● Exercise goal
Make an exact copy of the data below, leaving out every picture.

● The records
==========

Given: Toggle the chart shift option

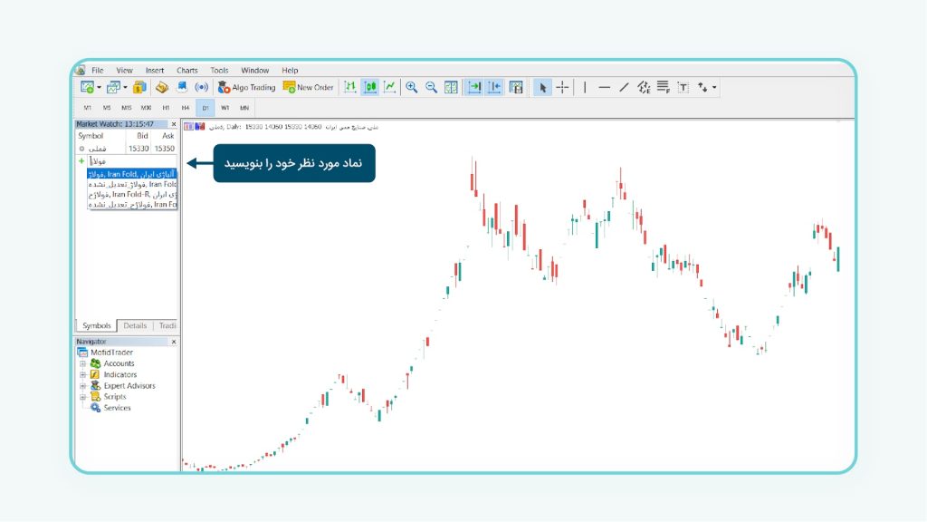Looking at the screenshot, I should pos(494,87).
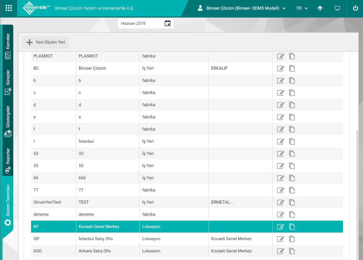
Task: Switch to the Süreçler side tab
Action: pyautogui.click(x=8, y=82)
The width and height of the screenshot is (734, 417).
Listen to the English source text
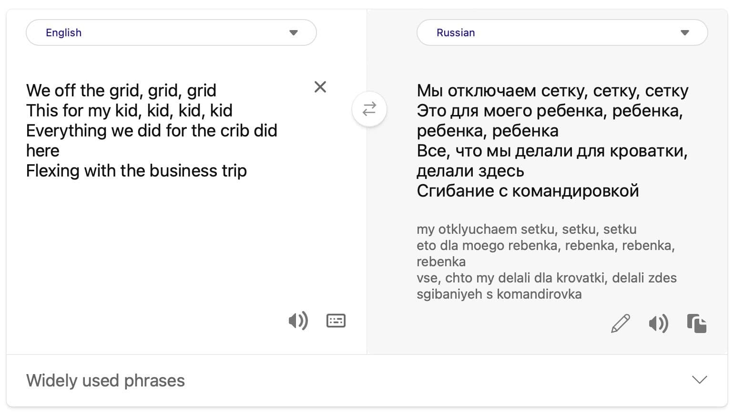(x=298, y=321)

==========

● Output of the exercise
Given: Toggle the chart shift option

Looking at the screenshot, I should pos(494,87).
Task: Switch to the Süreçler side tab
Action: pyautogui.click(x=8, y=82)
The width and height of the screenshot is (734, 417).
Listen to the English source text
(x=298, y=321)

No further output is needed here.